Saturday, April 19, 2008

The US Surge Revisited: What's the evidence for decreased casualties after one year of troop deployment?

In September last year we published a critique of the available data on the impact of the US 'surge' in Iraq. Comparing the figures for US coalition casualties with the data on attacks presented by General Petraeus to the US congress it was evident that things just did not add up. At that stage, in mid September 2007, US casualties had not declined and there was no evidence of a decrease in civilian casualties either. But now, after more than a full year of data has become available on the 'surge' (Feb 2007 - Mar 2008) what is the evidence for an improvement in the casualty burden?

Our updated graph of US Coalition fatalities (non-Iraqi troops only) shows that from mid September 2007 onwards daily fatalities have, in fact, markedly declined. In February 2008 an average of 1.03 deaths occurred per day compared to 3.04 per day in Feb 2007. For March, these figures were 1.26 and 2.65 respectively. This does suggest that conflict levels have fallen substantially. However, it should be noted that some of the decrease in foreign troop deaths may have been due to an increase in the number of active Iraqi units fighting within the US Coalition.

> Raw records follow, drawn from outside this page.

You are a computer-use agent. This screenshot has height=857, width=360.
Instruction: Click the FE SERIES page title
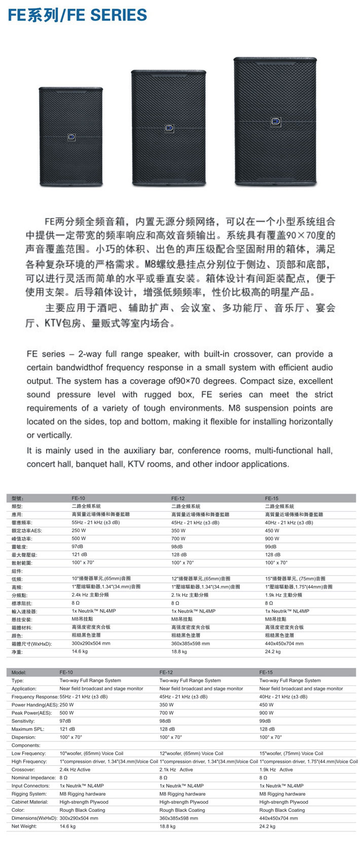[78, 15]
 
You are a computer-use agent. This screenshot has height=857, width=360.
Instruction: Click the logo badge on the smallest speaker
[71, 137]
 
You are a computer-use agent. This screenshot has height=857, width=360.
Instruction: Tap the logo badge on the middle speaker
[169, 129]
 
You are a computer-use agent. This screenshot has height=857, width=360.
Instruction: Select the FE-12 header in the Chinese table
[178, 498]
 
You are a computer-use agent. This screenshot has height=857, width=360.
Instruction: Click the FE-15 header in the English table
[266, 673]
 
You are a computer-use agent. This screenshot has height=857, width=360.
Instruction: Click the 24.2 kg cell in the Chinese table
[273, 652]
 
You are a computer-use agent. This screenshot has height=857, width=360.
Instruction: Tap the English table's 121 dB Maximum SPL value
[67, 729]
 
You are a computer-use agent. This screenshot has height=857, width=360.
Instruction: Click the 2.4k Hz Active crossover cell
[75, 769]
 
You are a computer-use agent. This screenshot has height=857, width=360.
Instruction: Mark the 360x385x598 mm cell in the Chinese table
[191, 644]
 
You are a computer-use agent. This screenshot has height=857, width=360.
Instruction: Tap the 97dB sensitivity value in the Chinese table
[77, 547]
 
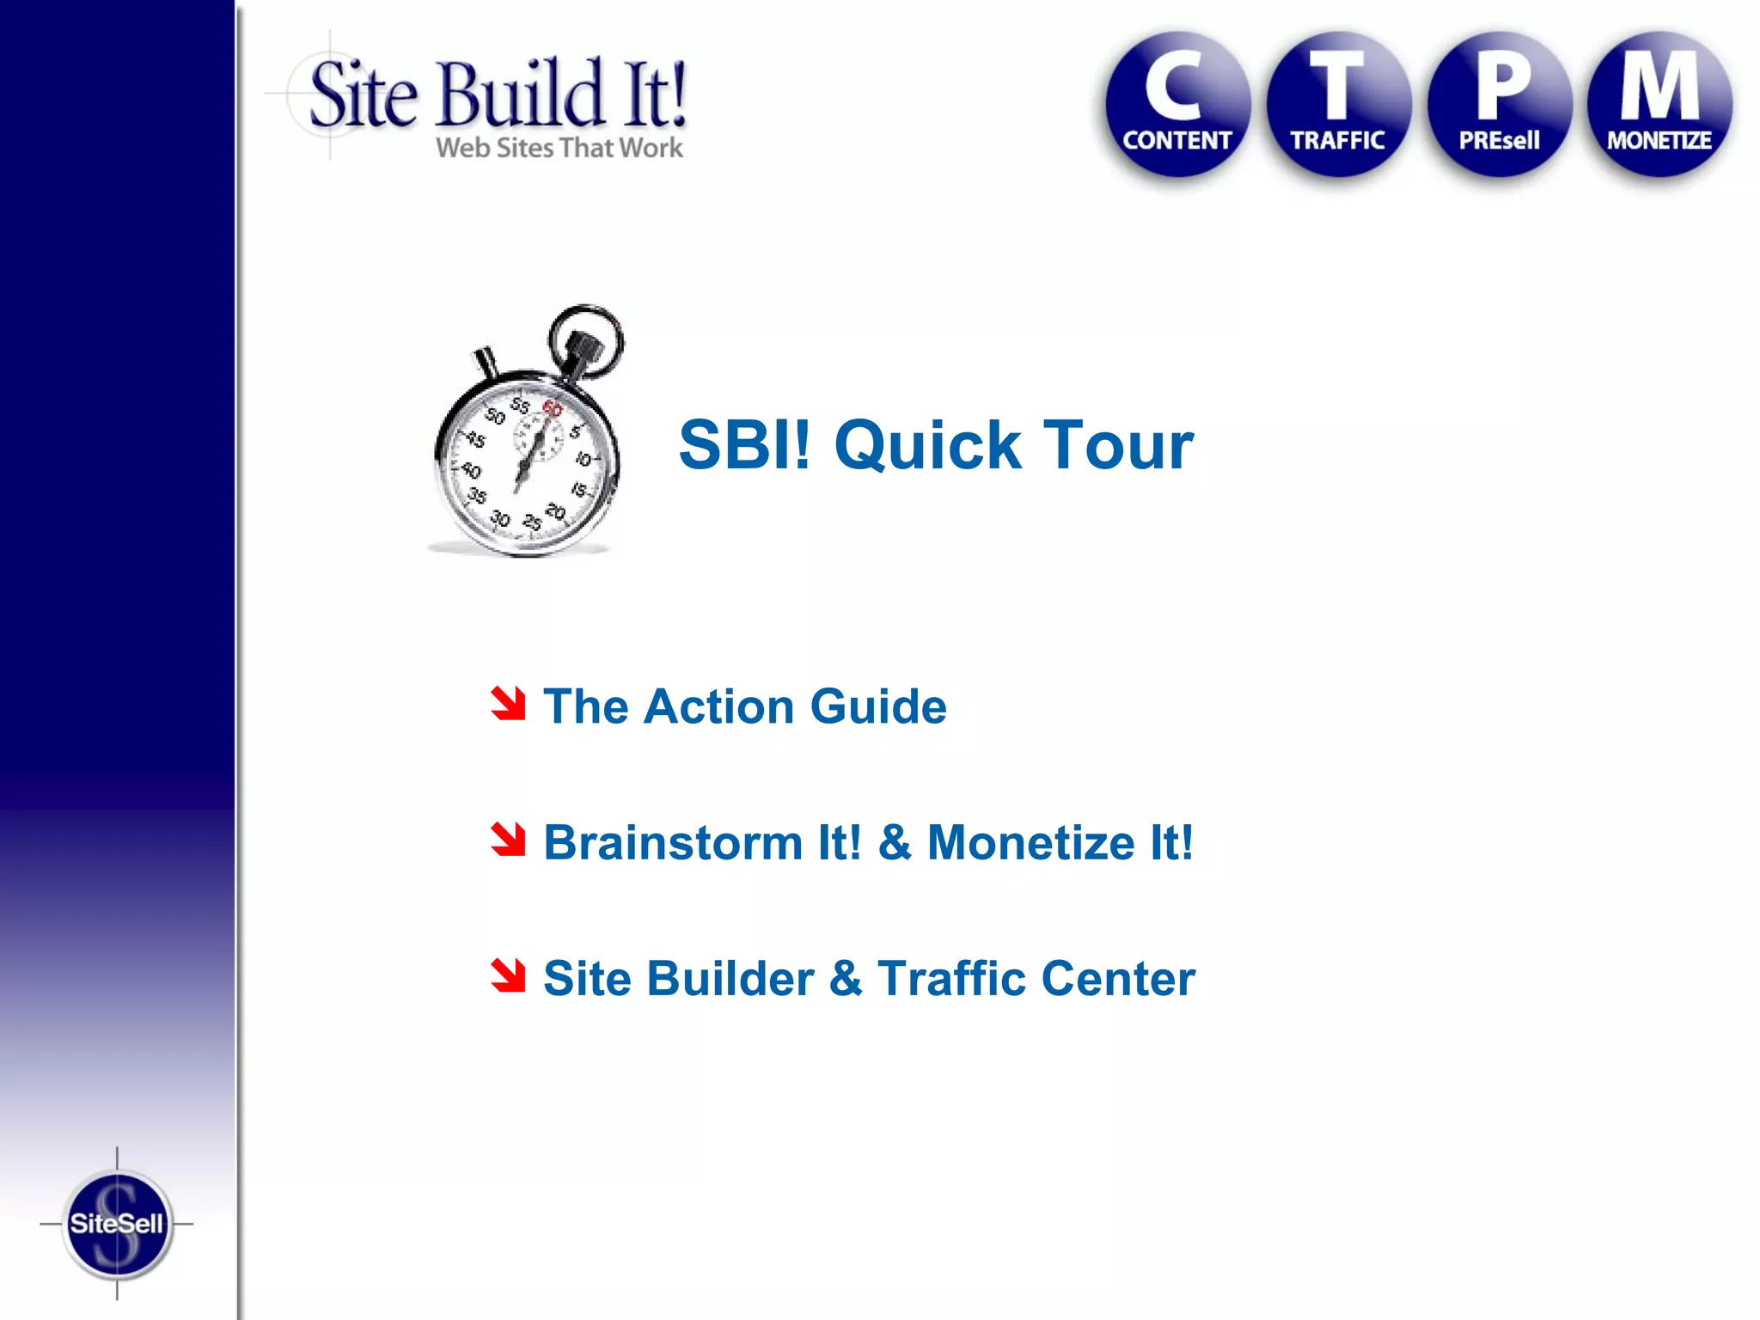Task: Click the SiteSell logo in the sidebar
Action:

Figures for civilian fatalities are much harder to assess due to the substantial challenges faced in collecting reliable data. We are planning to publish a detailed review of this soon. However, the available trend data does indicate a significant fall. Good news it appears. A major remaining policy issue of course is to what extent the 'US surge' can account for these apparent improvements. The role of the Mahdi Army cease fire and the 'Anbar Awakening' are widely acknowledged to have been critical factors. Future political developments may reveal to what extent these have been responsible.